*Direction 1*
Which labels open the numbered points in the snap election article below?
*Direction 2*
Retype the passage of the snap election article word for word, starting at "Snap election risks" and ending at "of social media.".

*Provided text*
Snap election risks being undermined by ‘dark ads and dodgy donations’ without emergency legislation

Posted on the 28th October 2019

A snap General Election risks being undermined by ‘dark ads and dodgy donations’ without emergency legislation to close electoral loopholes, the Electoral Reform Society warn today.

The ERS say political campaigning will be an unregulated ‘wild west’ in a snap election, due to the failure to update campaign rules since the advent of social media.

The ERS have been joined by Damian Collins MP, Chair of the Culture, Media and Sport Select Committee, as well as FairVote and Transparency International UK in calling for emergency legislation to update election campaign rules [1]. The Society say there are a ‘litany of loopholes’ that put the chances of a free and fair election at risk.

The ERS are calling for action on five key issues [2]:

  1. Dodgy donations: At present the law does not treat donations under £500 to parties or campaigns as ‘donations’. The use of Unincorporated Associations risks anonymising multiple donations from potentially unscrupulous sources, as there is a high threshold for declaring donations through such organisations. Company donors do not currently have to prove that their funds come from their UK-generated activity – opening the door to foreign donations. These loopholes must be closed.
  2. Real-time reporting: In the medium term, legislation should be introduced to implement ‘real-time’ donation reporting during elections, so the general public can learn about potential conflicts of interests or influences driving the debate before voting is over.
  3. Dark ads: Foreign states, organisations or individuals are able to influence UK campaigns with online ads with little oversight, while there are serious flaws with the social media giants’ self-declared ‘transparency’ tools. For example, Facebook does not publish which criteria are used to micro-target people or provide details about who is really behind political pages. The government must introduce reliable standards for online ad transparency.

*Information given*
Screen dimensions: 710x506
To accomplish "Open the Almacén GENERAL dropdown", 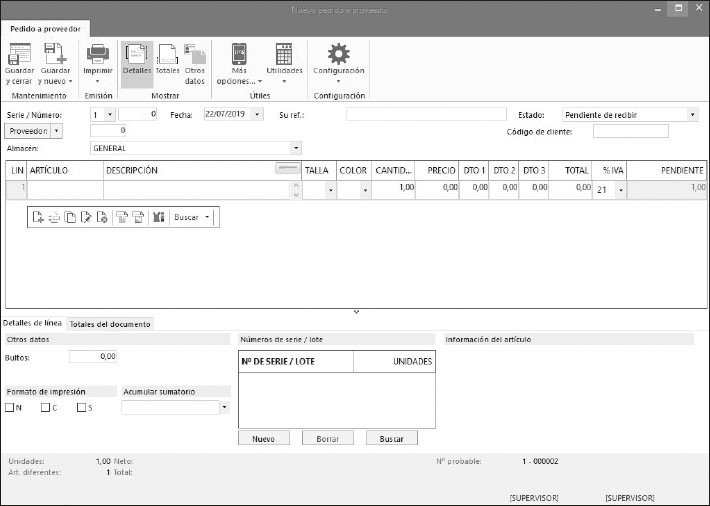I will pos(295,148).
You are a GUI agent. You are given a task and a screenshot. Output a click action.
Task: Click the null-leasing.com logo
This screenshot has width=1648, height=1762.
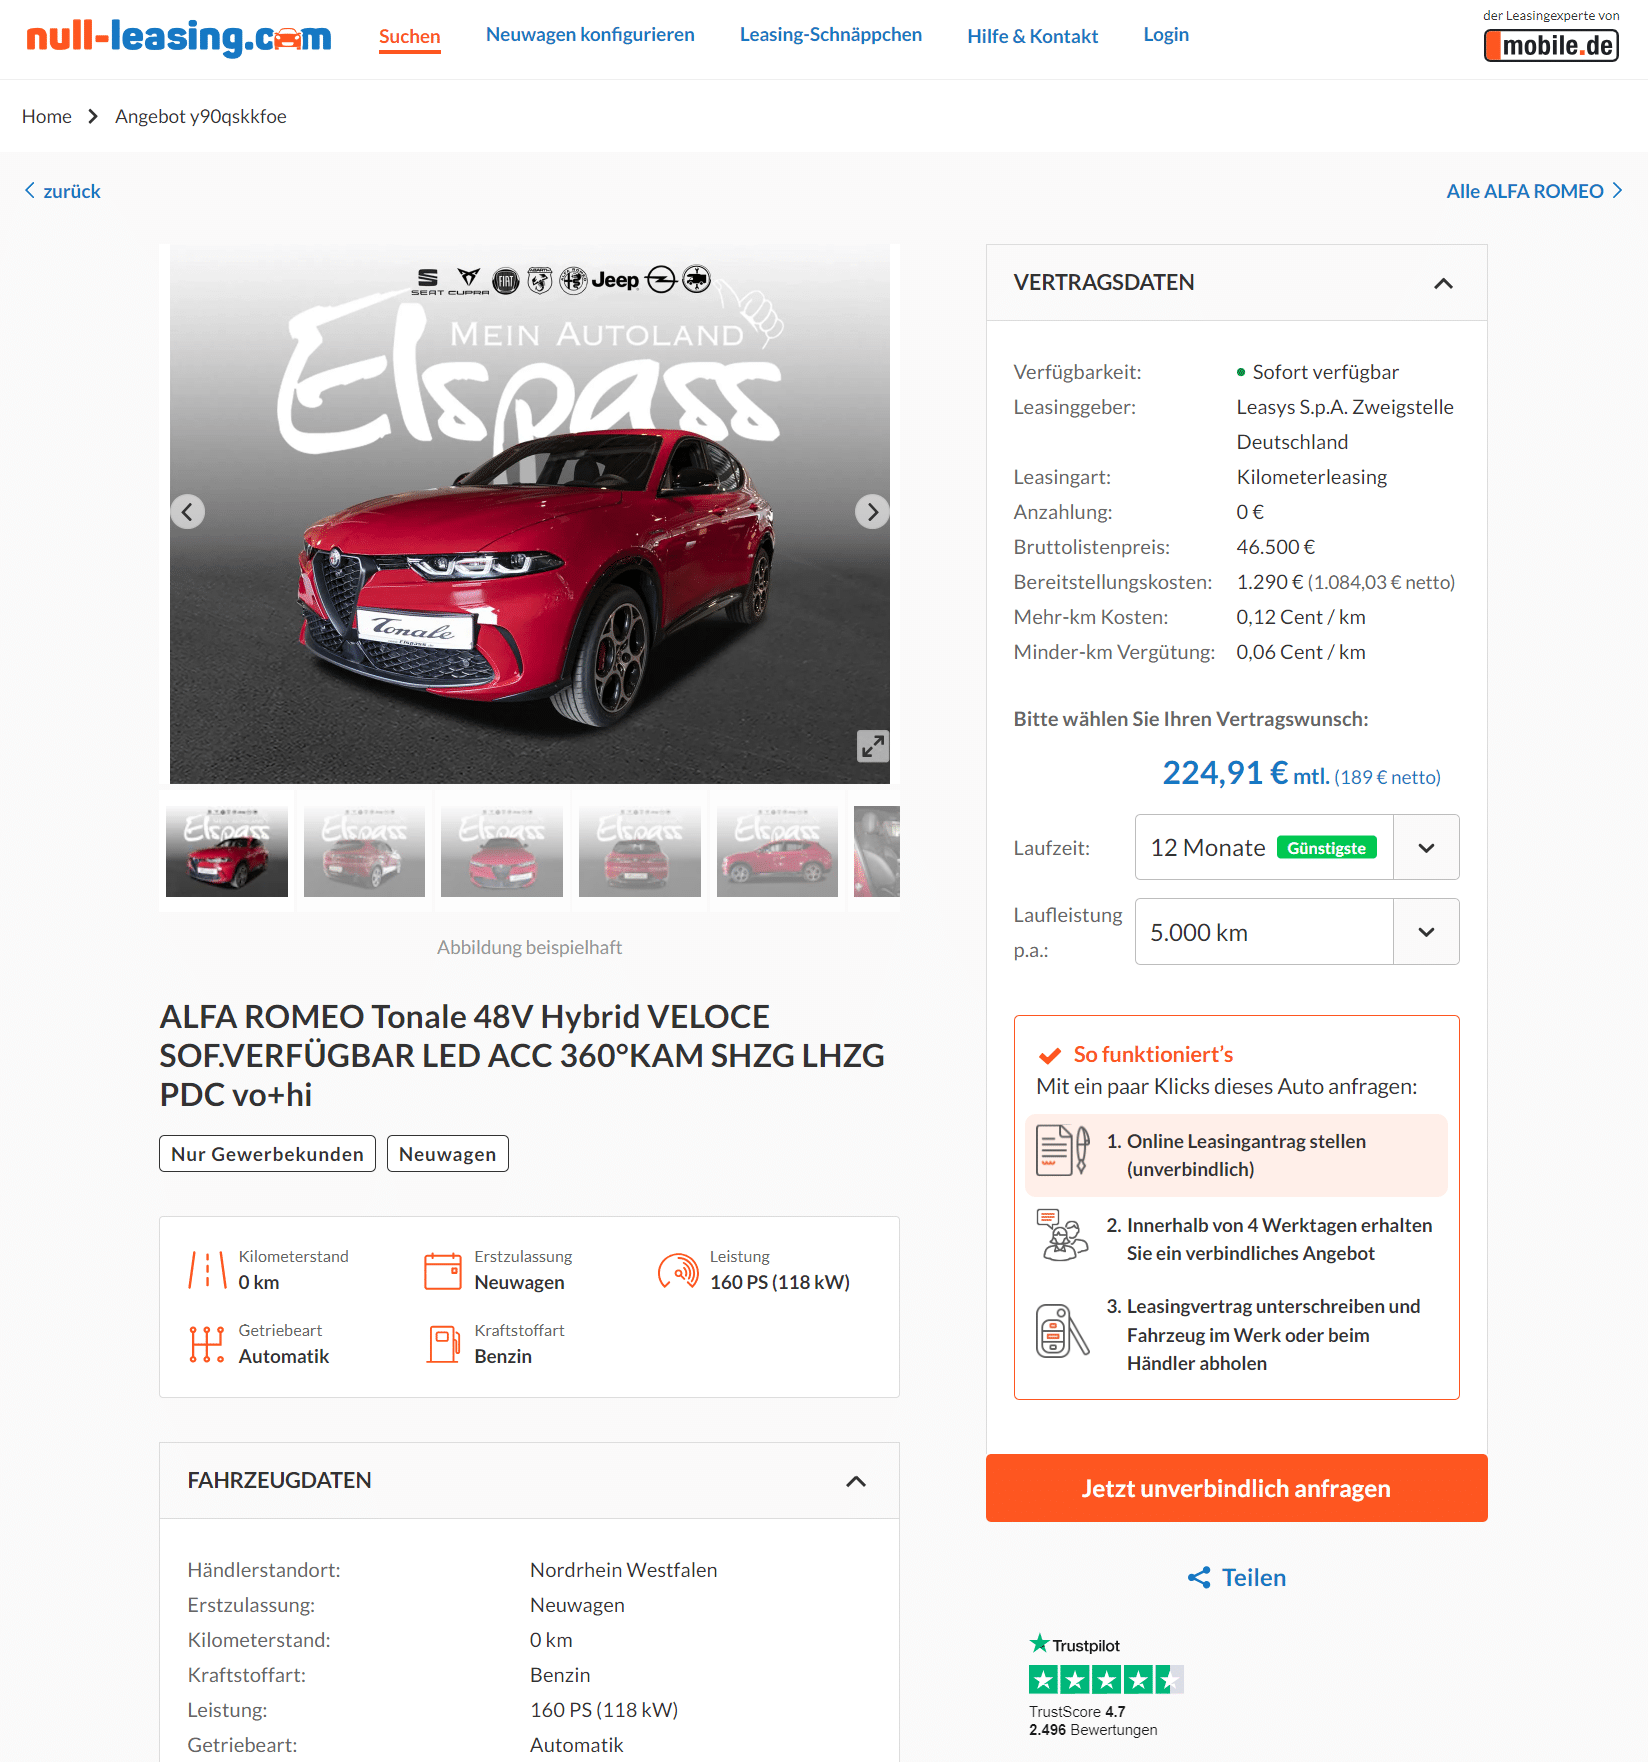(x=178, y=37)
==
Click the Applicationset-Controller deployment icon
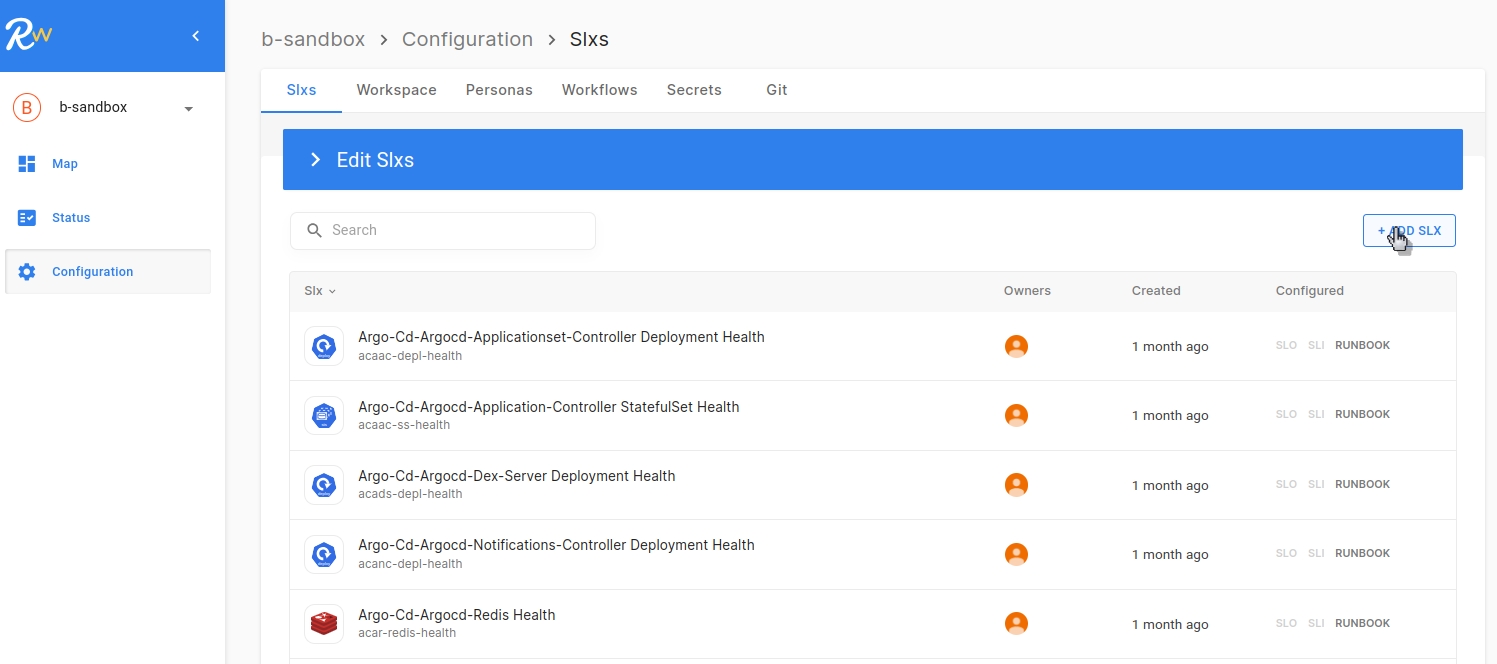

*Written reply 1*
- Dodgy donations
- Real-time reporting
- Dark ads

*Written reply 2*
Snap election risks being undermined by ‘dark ads and dodgy donations’ without emergency legislation

Posted on the 28th October 2019

A snap General Election risks being undermined by ‘dark ads and dodgy donations’ without emergency legislation to close electoral loopholes, the Electoral Reform Society warn today.

The ERS say political campaigning will be an unregulated ‘wild west’ in a snap election, due to the failure to update campaign rules since the advent of social media.